Got a Error when using DataFrame.schema.fields.upd

2019-07-17 03:56发布

问题:

I want to cast two columns in my DataFrame. Here is my code:

val session = SparkSession
  .builder
  .master("local")
  .appName("UDTransform").getOrCreate()
var df: DataFrame = session.createDataFrame(Seq((1, "Spark", 111), (2, "Storm", 112), (3, "Hadoop", 113), (4, "Kafka", 114), (5, "Flume", 115), (6, "Hbase", 116)))
  .toDF("CID", "Name", "STD")
df.printSchema()
df.schema.fields.update(0, StructField("CID", StringType))
df.schema.fields.update(2, StructField("STD", StringType))
df.printSchema()
df.show()

I get these logs from my console:

   root
 |-- CID: integer (nullable = false)
 |-- Name: string (nullable = true)
 |-- STD: integer (nullable = false)

root
 |-- CID: string (nullable = true)
 |-- Name: string (nullable = true)
 |-- STD: string (nullable = true)

17/06/28 12:44:32 ERROR CodeGenerator: failed to compile: org.codehaus.commons.compiler.CompileException: File 'generated.java', Line 36, Column 31: A method named "toString" is not declared in any enclosing class nor any supertype, nor through a static import

All I want to know is why this ERROR happen and how can I solve it? appreciate that very much!

回答1:

You can not update the schema of dataframe since the dataframe are immutable, But you can update the schema of dataframe and assign to a new Dataframe.

Here is how you can do

val newDF = df.withColumn("CID", col("CID").cast("string"))
.withColumn("STD", col("STD").cast("string"))

newDF.printSchema()

The schema of newDF is

    root
     |-- CID: string (nullable = true)
     |-- Name: string (nullable = true)
     |-- STD: string (nullable = true)

Your code:

df.schema.fields.update(0, StructField("CID", StringType))
df.schema.fields.update(2, StructField("STD", StringType))
df.printSchema()
df.show()

In your code

df.schema.fields returns a Array of StructFields as

Array[StructFields]

then if you try to update as

df.schema.fields.update(0, StructField("CID", StringType))

This updates the value of Array[StructField] in 0th position, I this is not what you wanted

DataFrame.schema.fields.update does not update the dataframe schema rather it updates the array of StructField returned by DataFrame.schema.fields

Hope this helps

* [PROBLEMS TO SOLVE]:
• A. Duplicate the passage of the Spark DataFrame thread starting with "var df: DataFrame" and going on through "CID: integer (nullable = false)".
• B. List every string value passed in the createDataFrame call in the question's code in the Spark DataFrame thread.

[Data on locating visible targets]
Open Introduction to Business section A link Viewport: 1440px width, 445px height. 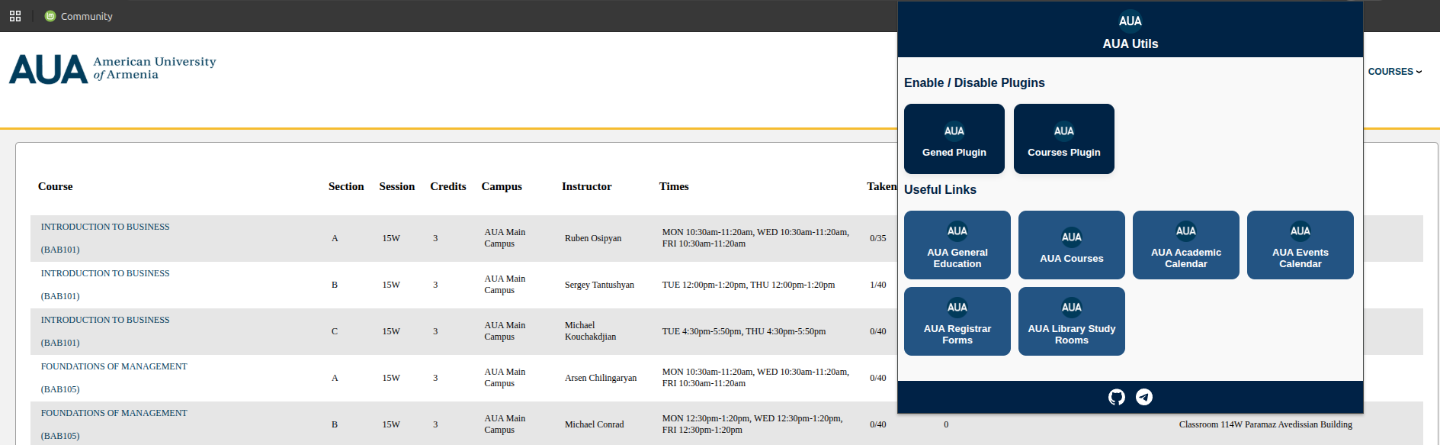(x=105, y=227)
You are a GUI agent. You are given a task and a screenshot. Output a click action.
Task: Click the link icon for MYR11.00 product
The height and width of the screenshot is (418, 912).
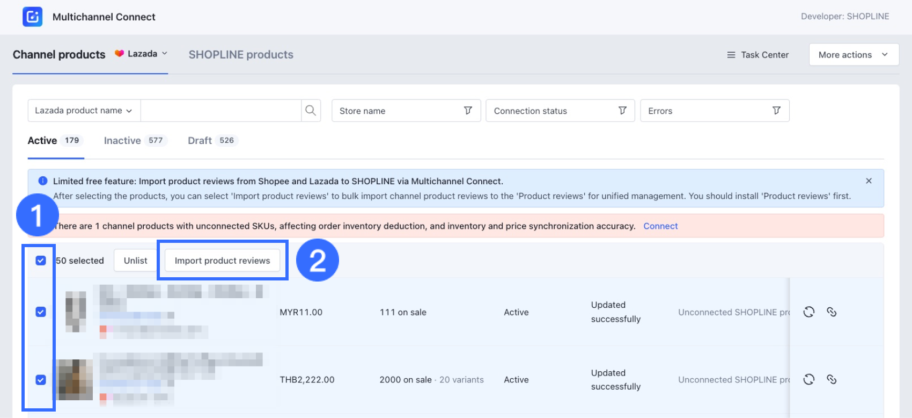pos(832,312)
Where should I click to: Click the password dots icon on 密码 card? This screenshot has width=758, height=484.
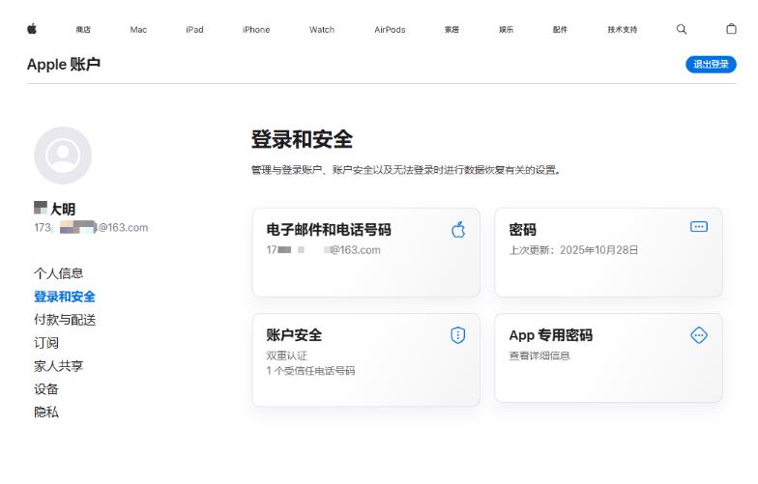699,226
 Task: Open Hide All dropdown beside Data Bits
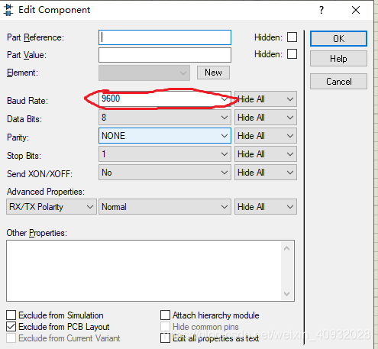pos(266,118)
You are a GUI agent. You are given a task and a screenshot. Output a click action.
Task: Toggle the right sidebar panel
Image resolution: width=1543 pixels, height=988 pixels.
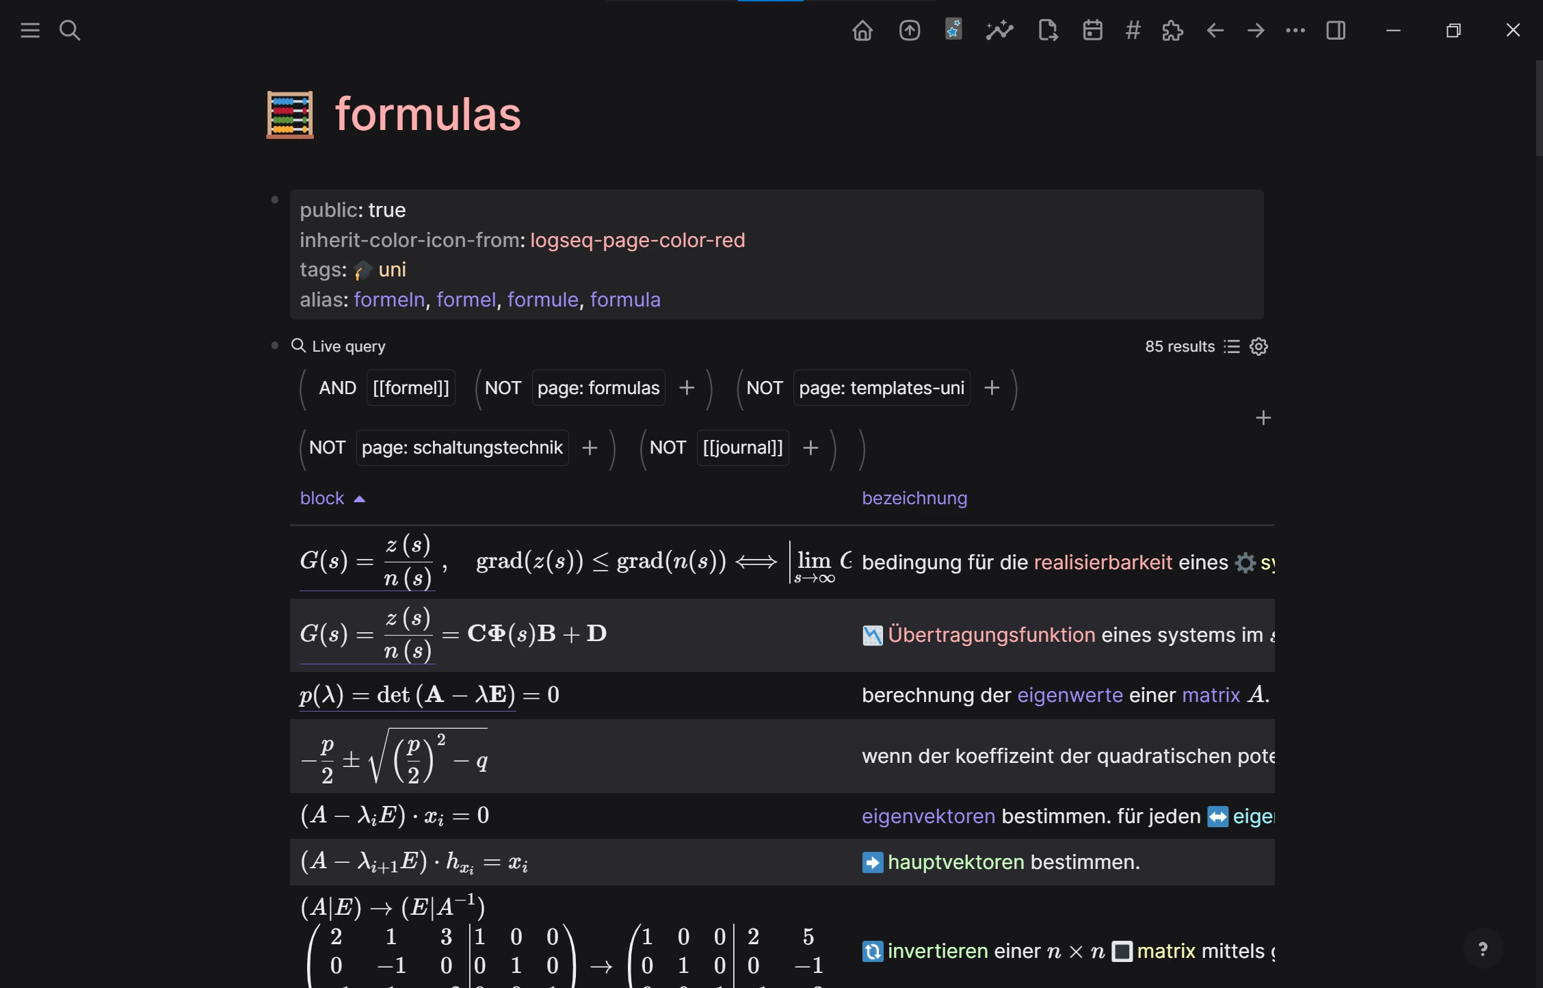click(x=1335, y=30)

* [THE SOLUTIONS]:
• A.
var df: DataFrame = session.createDataFrame(Seq((1, "Spark", 111), (2, "Storm", 112), (3, "Hadoop", 113), (4, "Kafka", 114), (5, "Flume", 115), (6, "Hbase", 116)))
  .toDF("CID", "Name", "STD")
df.printSchema()
df.schema.fields.update(0, StructField("CID", StringType))
df.schema.fields.update(2, StructField("STD", StringType))
df.printSchema()
df.show()

I get these logs from my console:

   root
 |-- CID: integer (nullable = false)

• B. Spark, Storm, Hadoop, Kafka, Flume, Hbase